Essay / Misc.

Nearer My God to Thee

John Mark Reynolds, 2005.

Tonight almost a century ago the RMS Titanic sank. Thousands of people lost their lives in a disaster that came to symbolize the death of the false optimism that had marked the start of the century.

Liberalism in 1900 felt it had at last escaped the chains of fundamentalism. Christianity would be purged of the Cross and the blood and become a social gospel. Socialism seemed like the economic system of the future and would form the practical content of this creedless Christianity. A group of liberals started a magazine they dared call the Christian Century. Man felt like he could be God. Science would solve all our problems. A single iceberg on a cold April night destroyed the largest object moved by man up to that time.

What was it like to stand there as the captain of that ship and know that you were doomed to die? You could order the finest meal, the best wine, and command the most powerful engines on the planet, but you could not save the ship. It was a “mathematical certainty” the ship would die and you with it. For as certain as the death of the liner was the mathematics of the lifeboats: not even half the passengers and crew could be saved.

What was it like to stand holding your wife and know that you would never see her again? What was it like to tell the white lie that “you were a strong swimmer” and that “help was surely on the way”? What was it like to be the woman in the lifeboat and know that it was lie and see your husband light a last cigarette and stand by the rail watching your lifeboat lowered to the water? What was it like to be a millionaire with money to spare in your pockets and a young, pregnant wife in a lifeboat, and know you too must die? What was it like to hear the band play on and on as a soundtrack to the ship going up into the air to plunge to the very depths of the sea?
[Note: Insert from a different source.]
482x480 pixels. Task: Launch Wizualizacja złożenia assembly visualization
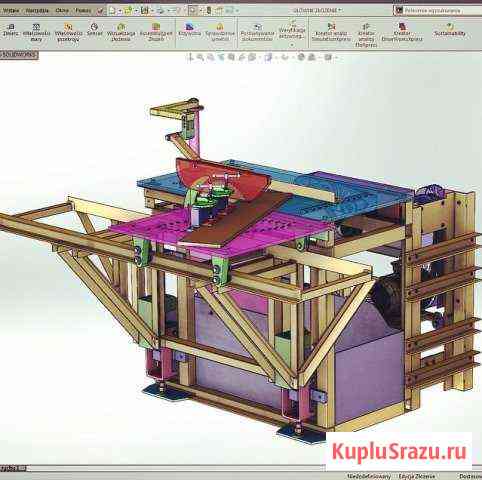click(x=121, y=32)
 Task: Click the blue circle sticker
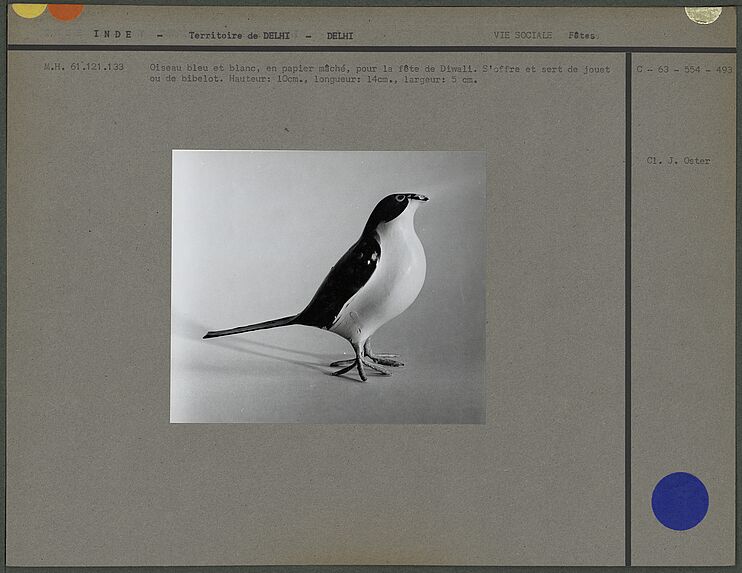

I should know. You should know. For it is our condition tonight. Tonight it is a mathematical certainty that we shall die and soon. Hamlet’s Undiscovered Country is before us. We can die well, like John Paul the Great and like the gentlemen of the first class, or we can die badly like some Hollywood star trying to botox his way to immortality and like the cads of first class who let women die to save their own skins. In any case, we shall die.

Atheism can posture bravely about the end. A good man can be brave in the face of sudden death perhaps, but what if death is not the end? The most frightful thing is that the last plunge into the sea may not be all. What dreams may come? What reality? What if selfishness cannot be washed away in one unselfish act at the moment of death? What if someone has come score and kept a record?

It is a fact, as certain as death, that one divine Man has been ahead of us and returned. He has gone down to go up. He has seen what dreams may come. Jesus Christ has conquered death. The strong, the most manly of all men, died for us that we may live. He could have saved Himself, but He died so that we the weak, the unworthy, stow aways not even steerage, could be saved. His salvation is not short term and it does not pretend to be salvation from suffering. No. Instead, it embraces suffering and the coldness of the wine-dark sea. It plunges down past the very bottom to Hades itself and it sets the willing captives free.

Thank God for Him. Thank God for His Church. Thank God that I stand in myself, captain of a doomed body, and need not issue the order: “Every man for himself.” One has come who has given the order: “The Divine Man for everyone else.” We are saved. How I love my savior! How I long to pass through death into life and be much nearer to Him!

There in my Father’s home, safe and at rest,

There in my Savior’s love, perfectly blest;

Age after age to be, nearer my God to Thee.

Nearer, my God, to Thee, nearer to Thee!

E’en though it be a cross that raiseth me,

Still all my song shall be, nearer, my God, to Thee.